### [Set exercise]
How many lines of the data below contain the word "Open"? Reply with the number alone.
────────────────────
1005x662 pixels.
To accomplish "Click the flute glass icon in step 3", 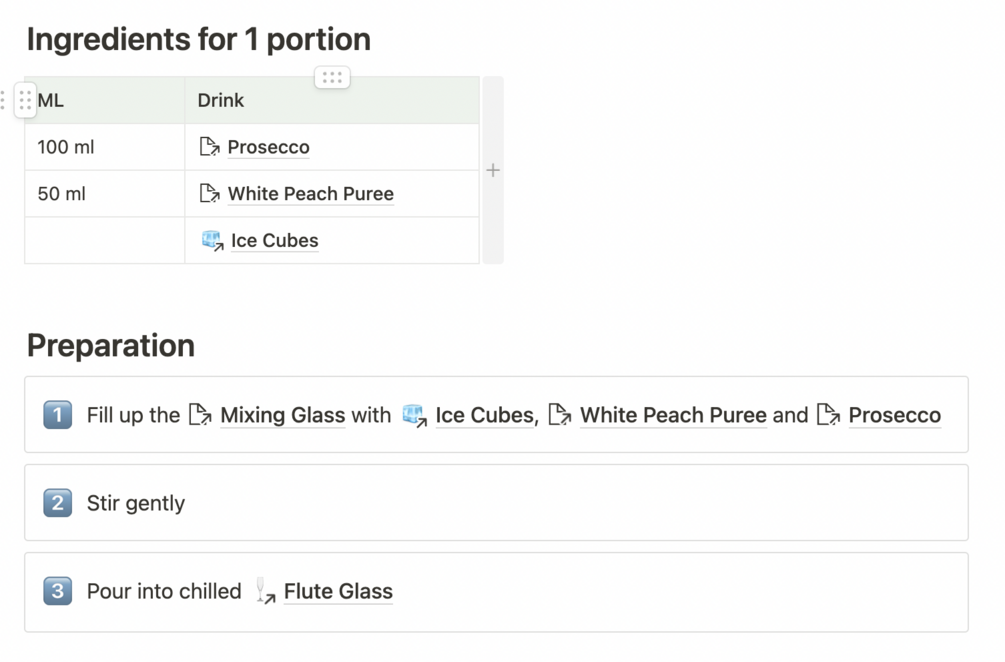I will 265,591.
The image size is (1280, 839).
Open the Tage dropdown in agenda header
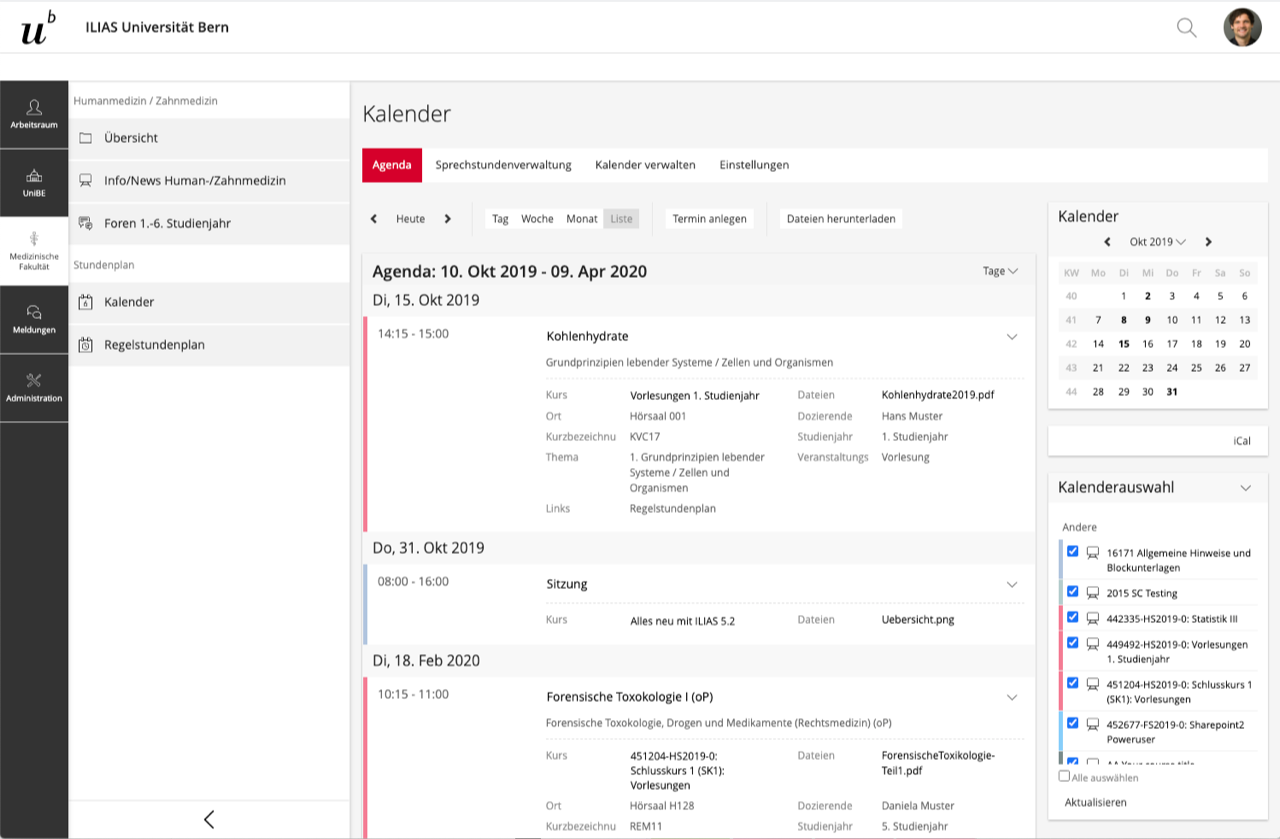[1000, 271]
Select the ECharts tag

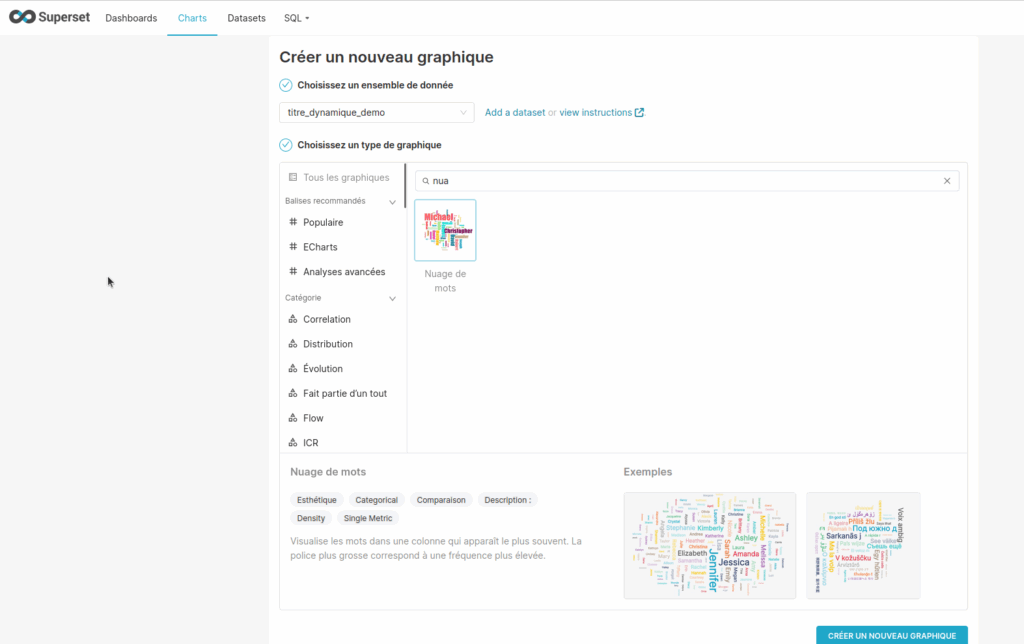320,247
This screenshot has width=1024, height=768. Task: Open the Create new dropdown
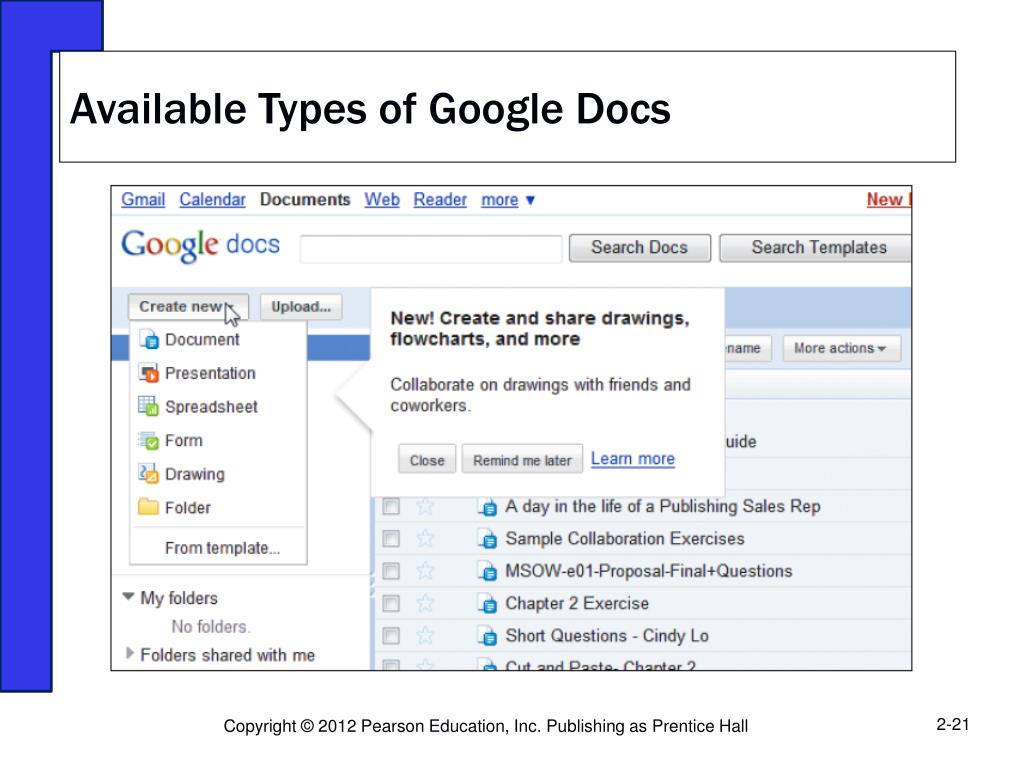point(187,307)
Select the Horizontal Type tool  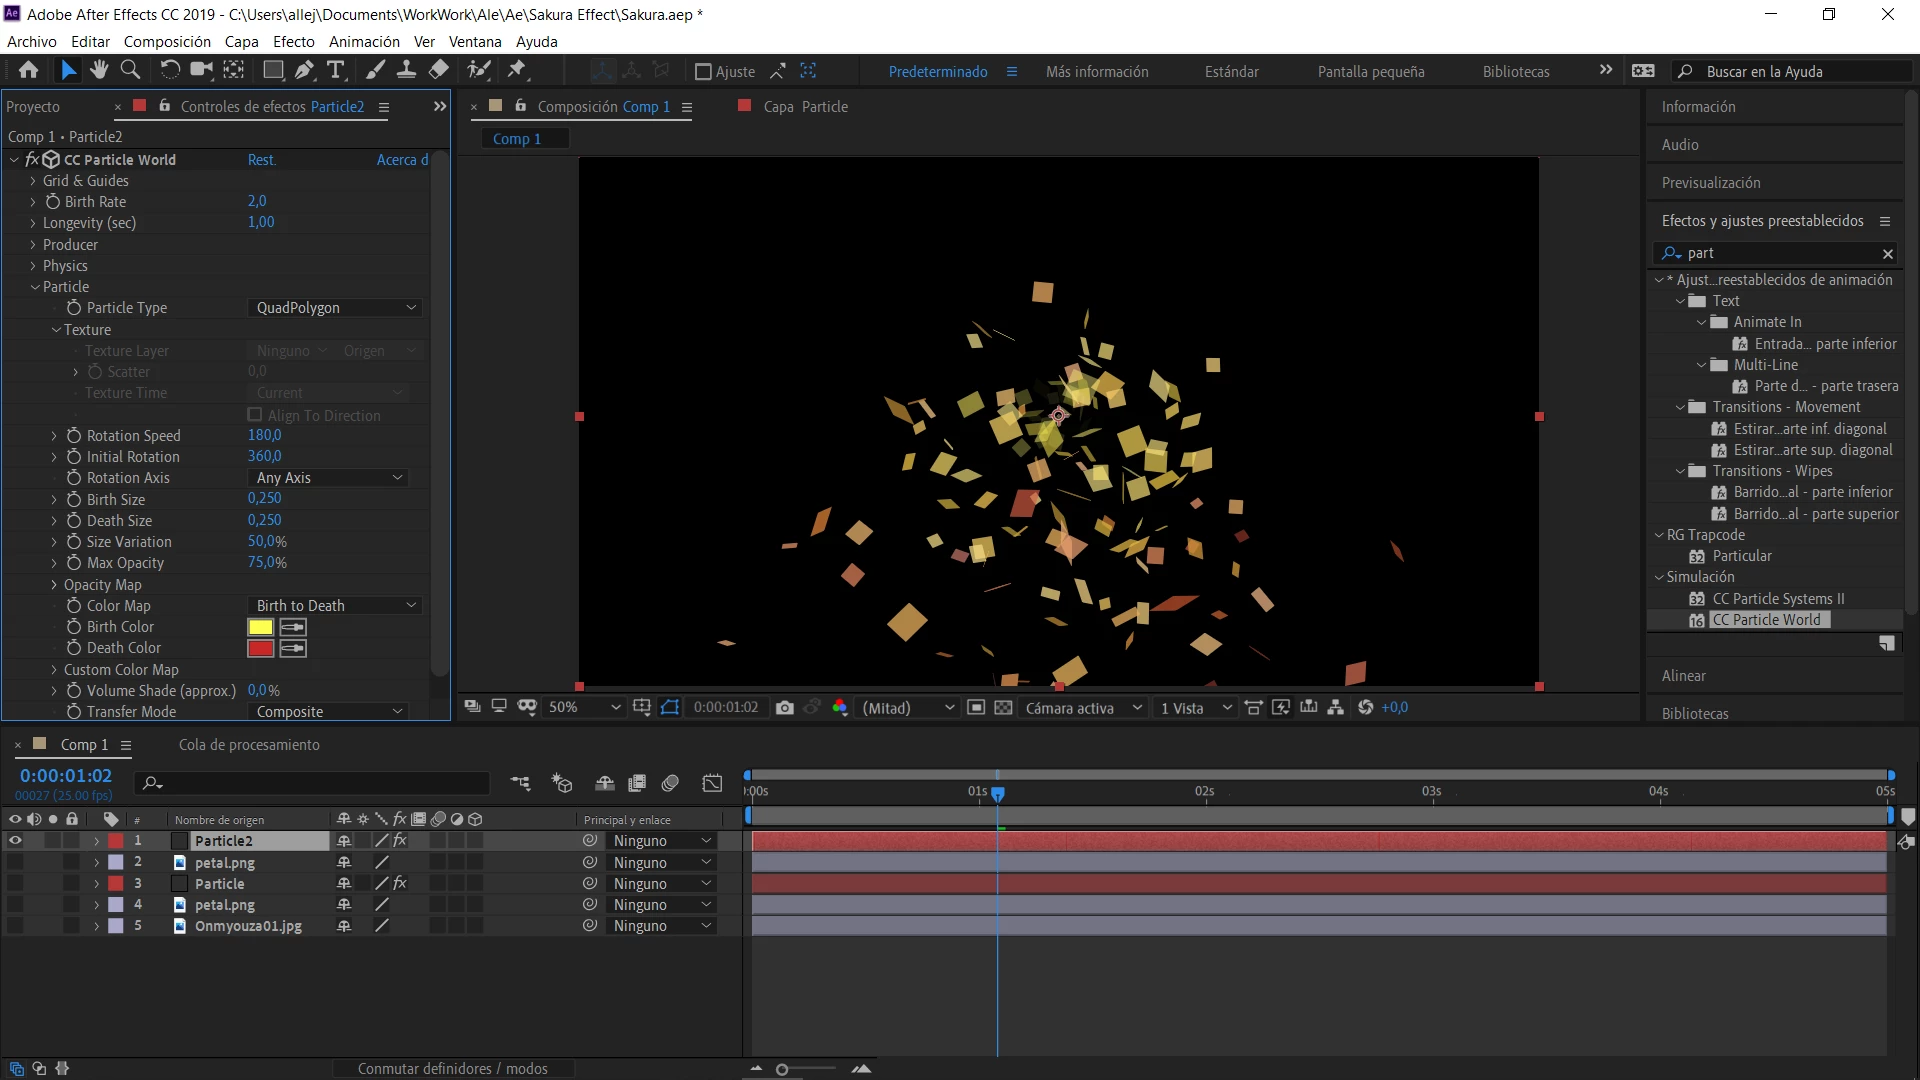coord(336,70)
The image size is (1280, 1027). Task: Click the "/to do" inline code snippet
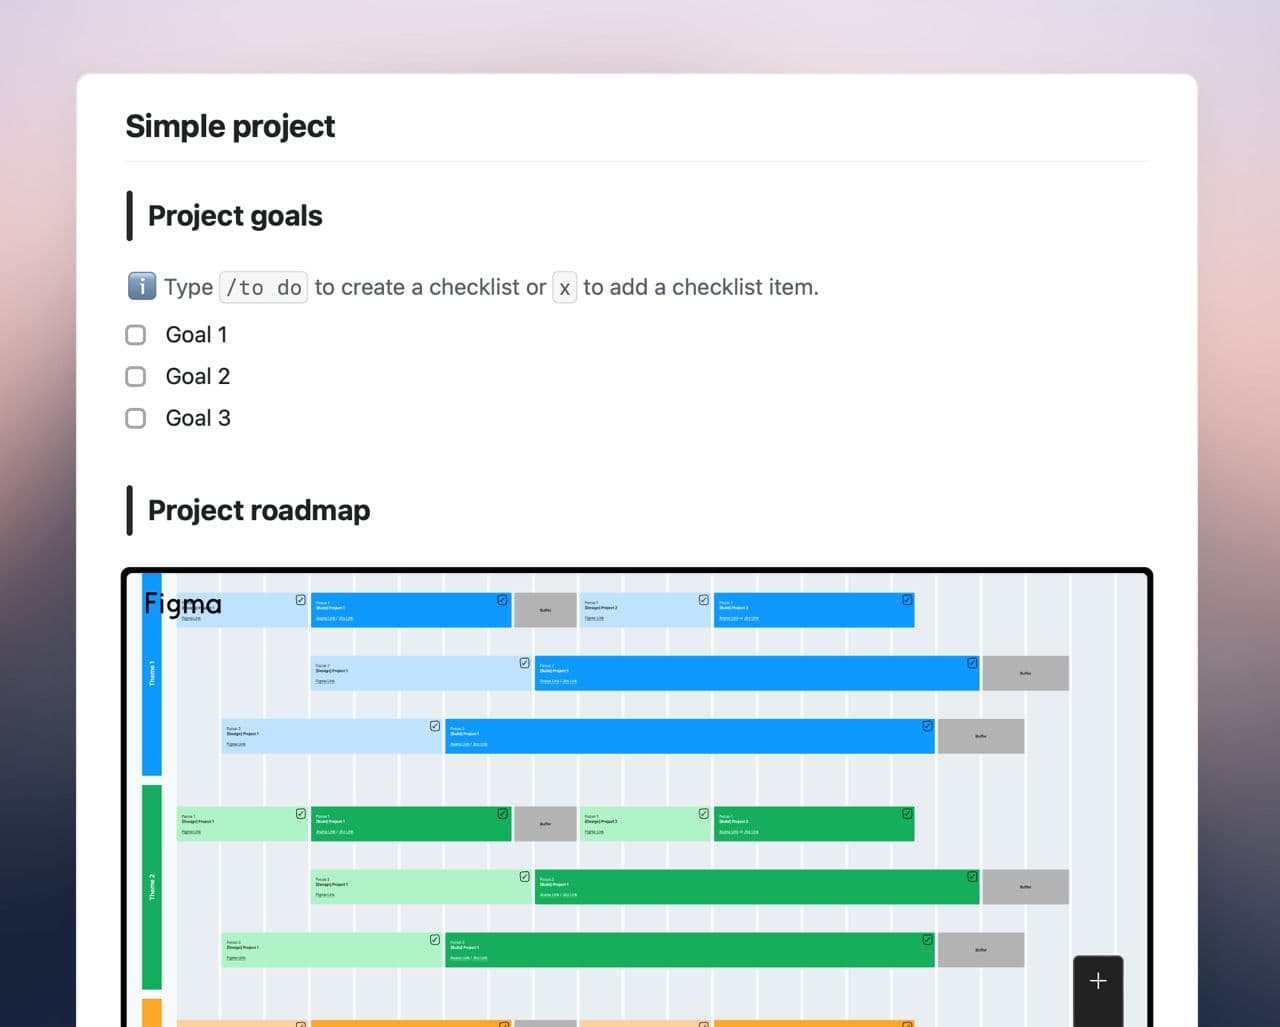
────────────────────
### [Exercise result]
2